パリ同時テロ、自前の防諜機関創設が不可欠
吉原恒雄・元拓殖大教授(安全保障論)に聞く
――今回のテロでIS(「イスラム国」)が犯行声明を出し、オランド仏大統領もISの犯行と断定した。ISの狙いをどう見るか。
狙いは、欧米諸国のISへの軍事的反撃や資金・要員獲得への締め付けがようやく効果を表しはじめたことへの反撃といえる。ISにとって反撃は得意技であるテロしかない。
――オランド大統領はすぐに非常事態宣言を出した。
仏政府としては、観光客等への悪影響を承知の上で非常事態宣言を出したのは、事態を放置すれば国民の間にテロへの恐怖心が蔓延(まんえん)し、IS攻撃から手を引くよう求める世論が高まることを恐れたからではないか。頭を悩ましているイスラム諸国からの難民を制限する口実に利用できるとの思いもあろう。

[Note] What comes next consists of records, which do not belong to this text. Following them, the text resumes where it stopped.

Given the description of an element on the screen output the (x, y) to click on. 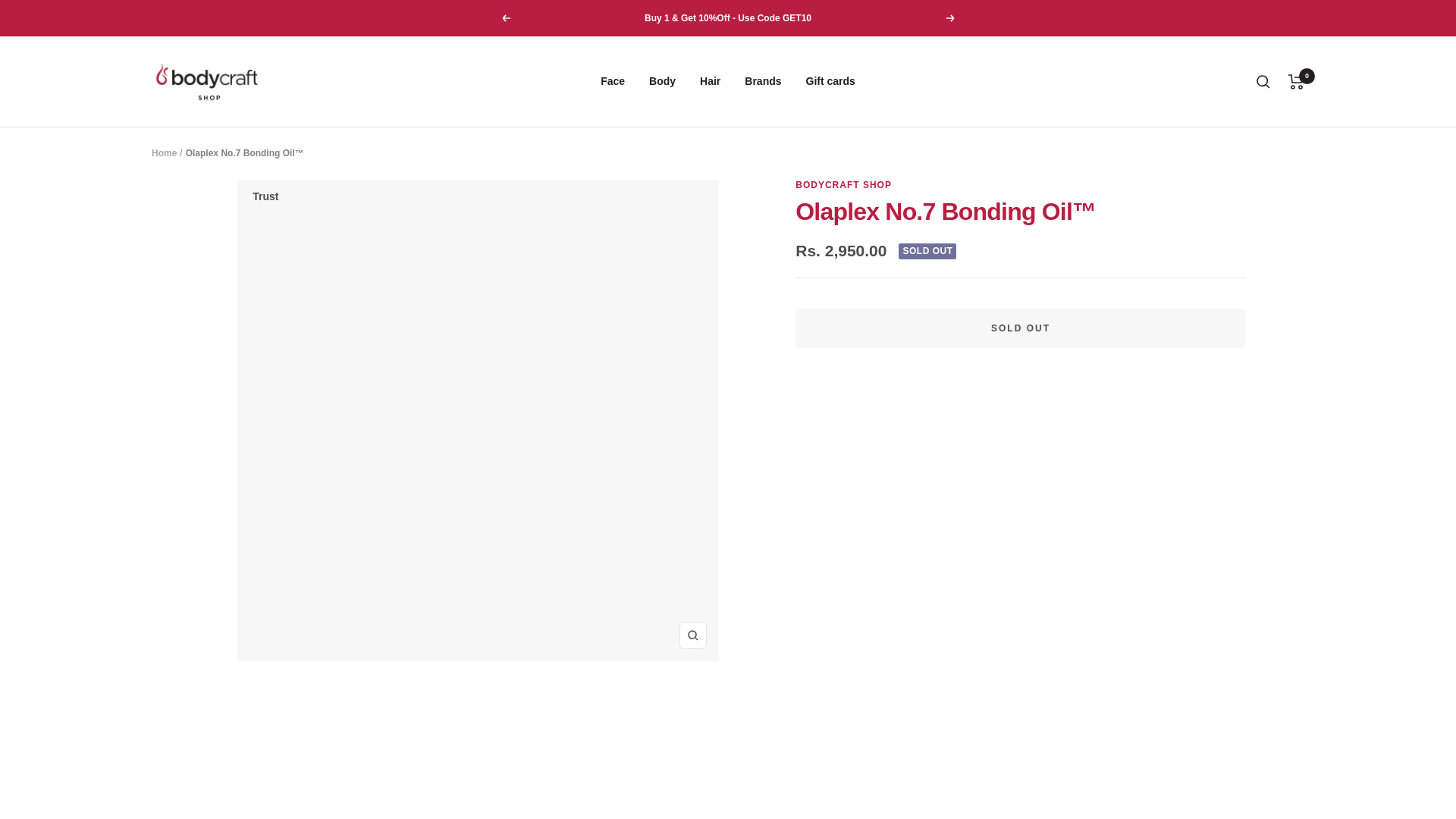
Face (611, 81)
0 (1296, 81)
Previous (504, 18)
Next (950, 18)
Hair (710, 81)
Bodycraft Shop (206, 80)
Gift cards (831, 81)
Body (662, 81)
Brands (762, 81)
Given the description of an element on the screen output the (x, y) to click on. 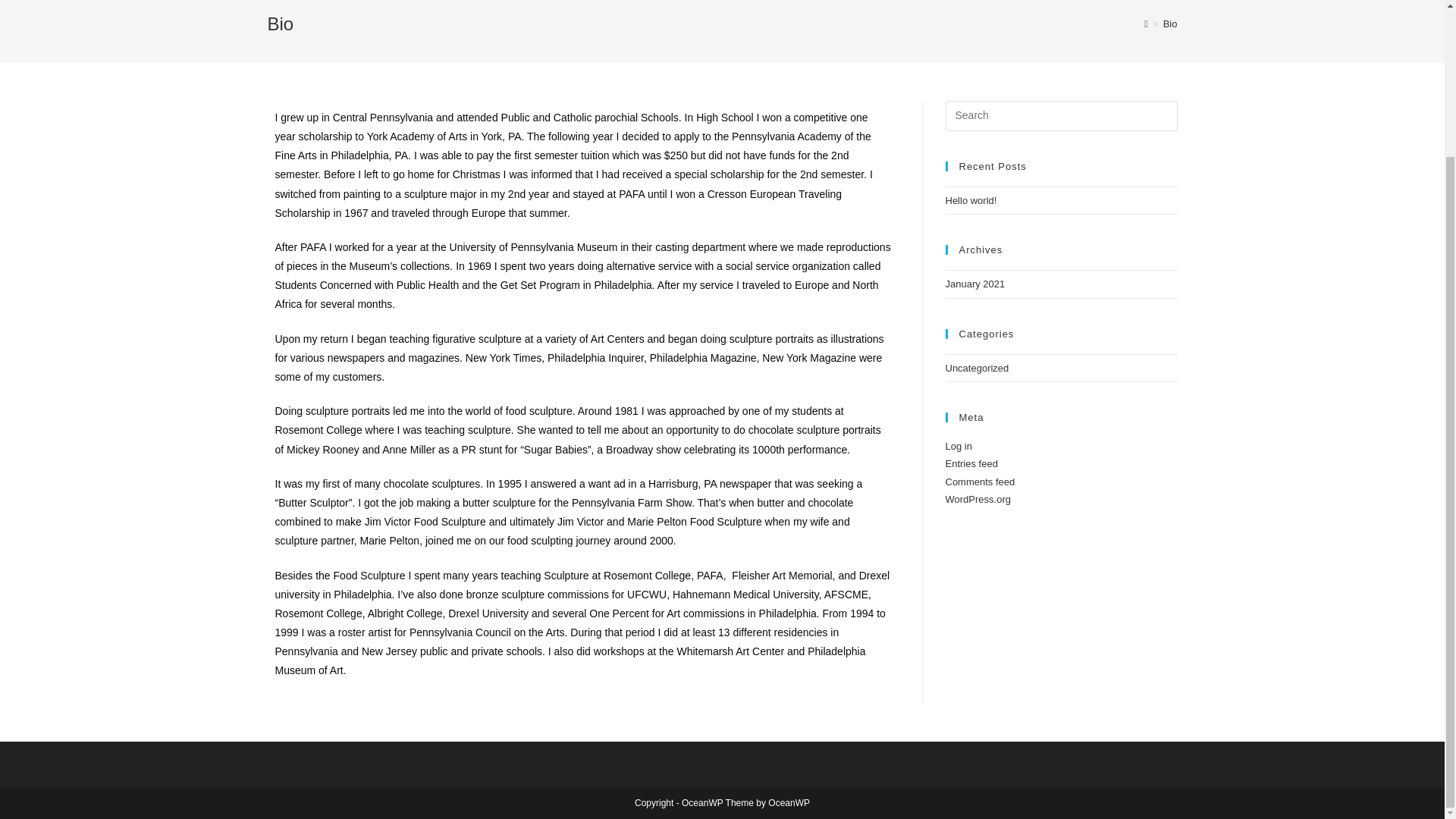
Entries feed (970, 463)
Bio (1170, 23)
Uncategorized (976, 367)
WordPress.org (977, 499)
January 2021 (974, 283)
Hello world! (969, 200)
Comments feed (979, 481)
Log in (957, 446)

――当然、仏当局としても警戒していたと思うが、未然に防げなかった。その要因は何か。
テロとの戦いにおける核心は情報分野だ。英米独などに比べると、フランスの情報戦能力は劣っている。英米独などはIS組織への潜入情報要員を潜り込ませているだろう。これらを通じてテロ行動の計画を知っても、自国に直接関係なければ、同盟、友好国といえども教えようとしない。それによって苦労して潜入させた要員の正体が察知される公算が大きいからだ。
――武器提供など国内の勢力との連携があったと思うが。
欧州諸国は宗主国として旧植民地からの移民を多く受け入れている。フランスもその例外ではない。これら移民、子孫らにとってみると、ISに同情的でなくとも、資金、武器提供面で協力を求められれば、拒絶しにくい。このため、当然、攻撃までの潜伏先提供を含めて、国内勢力の協力は十分に考えられる。
――シリア難民が流入する形でテロが起きる素地が高まると思われるが、人道問題とのバランスもあり、根本的な規制措置も困難だろう。どう対応すべきか。
今回の事態を難民の流入を制限する口実にする可能性がある。国民世論も、“人道主義者”も、自分らに危難が降りかかってくるとすれば、流入賛成論も弱まろう。
――ロシアも米欧諸国もIS壊滅では同じだが、シリアのアサド政権への対応をめぐって分かれている。しかし、今回のテロでロシアと歩調を合わせる動きも出てくるのではないか。
欧米諸国と対IS作戦で若干は歩調を合わせるだろうが、大きな期待はできないと思われる。
――日本にとっても対岸の火事ではない。何が最大の教訓か。
テロはオランド大統領の指摘通り、戦争の一種であり、かつ低烈度戦争であるという認識を持つことが重要だ。低烈度戦争の特徴は、情報の戦いが中心であり、そのための秘密情報収集機関、防諜(ぼうちょう)機関が不可欠だ。裏社会の情報収集は在外公館などで行うことは不可能であること。また、同盟・友好国といえども、苦闘して築いた潜入情報網を破壊することを承知で入手したテロ計画を教えてくれる国はないことを自覚すべきである。